ASSIGNED TASK> The answer must be an exact copy of all the data below.

○ ○ ○ ○

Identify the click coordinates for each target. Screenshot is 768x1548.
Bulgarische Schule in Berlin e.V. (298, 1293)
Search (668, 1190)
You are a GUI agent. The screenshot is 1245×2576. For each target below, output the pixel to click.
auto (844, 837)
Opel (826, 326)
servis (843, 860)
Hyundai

○ ○ ○ ○

EXERCISE RESULT>
Identify the click coordinates for each target. Screenshot is 768x1548.
Bulgarische Schule in Berlin e.V. (298, 1293)
Search (668, 1190)
You are a GUI agent. The screenshot is 1245×2576. For each target below, output the pixel to click.
auto (844, 837)
Opel (826, 326)
servis (843, 860)
Hyundai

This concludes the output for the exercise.